In Deutschland bieten die drei Standorte Freising, Berlin und Hannover universitäre Studiengänge für die Gartenbauwissenschaften an. An zwei weiteren Unis, nämlich Bonn und Stuttgart-Hohenheim, gibt es gartenbauliche Fächer im agrarwissenschaftlichen Umfeld. Für ein fundiertes Studienangebot, das die für den Gartenbau wesentlichen Fächer abdeckt, wären pro Uni etwa zehn Professuren nötig, erläuterte Schmidt. Diese Zahl sei längst unterschritten – die drei Hauptstandorte kommen gegenwärtig auf insgesamt noch etwa 15 Professuren. Weitere Einschnitte zeichnen sich ab, sodass sich diese deutschlandweite Zahl bald auf zehn reduzieren könnte.
Die Einschränkungen der Studiengänge sind ein seit Längerem laufender schleichender Prozess. Für die Branche hat eine Auflösung der Gartenbauwissenschaften mittel- und langfristig enorme Folgen, weil dann die gut ausgebildeten Fachleute fehlen, die ihrerseits den Branchenachwuchs ausbilden können, nicht zuletzt qualifizierte Berufsschullehrer.

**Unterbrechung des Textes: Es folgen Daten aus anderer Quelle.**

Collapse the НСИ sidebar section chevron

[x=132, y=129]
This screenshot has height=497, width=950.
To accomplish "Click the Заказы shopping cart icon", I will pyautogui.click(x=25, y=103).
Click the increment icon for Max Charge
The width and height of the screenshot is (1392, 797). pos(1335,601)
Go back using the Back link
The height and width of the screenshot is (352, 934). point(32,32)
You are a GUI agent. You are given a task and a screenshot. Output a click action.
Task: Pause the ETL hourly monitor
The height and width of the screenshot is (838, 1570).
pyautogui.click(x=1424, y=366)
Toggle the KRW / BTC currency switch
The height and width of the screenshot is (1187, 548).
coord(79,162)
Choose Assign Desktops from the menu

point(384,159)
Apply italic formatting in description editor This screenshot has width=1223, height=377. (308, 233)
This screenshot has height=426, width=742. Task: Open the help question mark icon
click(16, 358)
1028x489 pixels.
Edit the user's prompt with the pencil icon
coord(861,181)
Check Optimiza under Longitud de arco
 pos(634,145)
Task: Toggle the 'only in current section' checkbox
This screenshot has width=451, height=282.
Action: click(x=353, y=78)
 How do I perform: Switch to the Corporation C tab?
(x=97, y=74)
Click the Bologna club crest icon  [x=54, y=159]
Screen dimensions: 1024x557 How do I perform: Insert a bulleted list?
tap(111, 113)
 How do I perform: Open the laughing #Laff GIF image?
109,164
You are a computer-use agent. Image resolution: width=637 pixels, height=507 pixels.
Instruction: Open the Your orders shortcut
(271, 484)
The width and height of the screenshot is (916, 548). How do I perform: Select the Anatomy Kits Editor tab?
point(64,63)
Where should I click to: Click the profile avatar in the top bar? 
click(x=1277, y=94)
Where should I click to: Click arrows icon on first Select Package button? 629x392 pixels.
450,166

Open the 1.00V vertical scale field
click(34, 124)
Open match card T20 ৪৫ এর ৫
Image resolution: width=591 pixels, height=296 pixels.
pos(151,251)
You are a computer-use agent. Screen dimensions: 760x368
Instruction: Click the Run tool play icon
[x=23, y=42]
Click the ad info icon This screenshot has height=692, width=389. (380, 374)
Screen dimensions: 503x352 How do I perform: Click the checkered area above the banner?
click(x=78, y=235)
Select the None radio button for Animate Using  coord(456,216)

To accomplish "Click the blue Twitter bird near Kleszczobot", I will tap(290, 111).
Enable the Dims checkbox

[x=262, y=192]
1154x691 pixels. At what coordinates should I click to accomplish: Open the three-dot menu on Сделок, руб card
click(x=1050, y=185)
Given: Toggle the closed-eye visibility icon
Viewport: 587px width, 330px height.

Hochschulabsolventen werden für leitende Stellen in der Wirtschaft, aber auch in der Verwaltung, Verbandsarbeit und nicht zuletzt Fachmedien benötigt.
Die Schwächung der Gartenbauwissenschaften geschah und geschieht nicht nur durch Stellenreduzierungen, sondern auch durch allmähliche Umwidmung von Fachbereichen. Viele Universitäten orientieren sich stark in Richtung Grundlagenwissenschaften. Bei Stellenneubesetzungen sind Bewerber ohne Branchenhintergrund aus Sicht der Unis im Vorteil, erläuterte Schmidt. „Der Abbau macht uns Sorge!“
Schmidt verwies darauf, dass die Zusammenarbeit mit der Industrie und Auftragsforschung im Hinblick auf Geldquellen zwar durchaus einen Beitrag zur Zukunftssicherung der Forschung an den Universitäten leisten könne. Dabei gebe es aber Zielkonflikte zwischen den Anliegen der Industrie und dem Auftrag der Universitäten: Auftragsforschung zielt immer auf möglichst kurzfristige und umsetzbare Ergebnisse ab, während universitäre Forschung zusätzlich mit längerem Horizont die Grundlage für die Zukunftsfähigkeit des Gartenbaus lege.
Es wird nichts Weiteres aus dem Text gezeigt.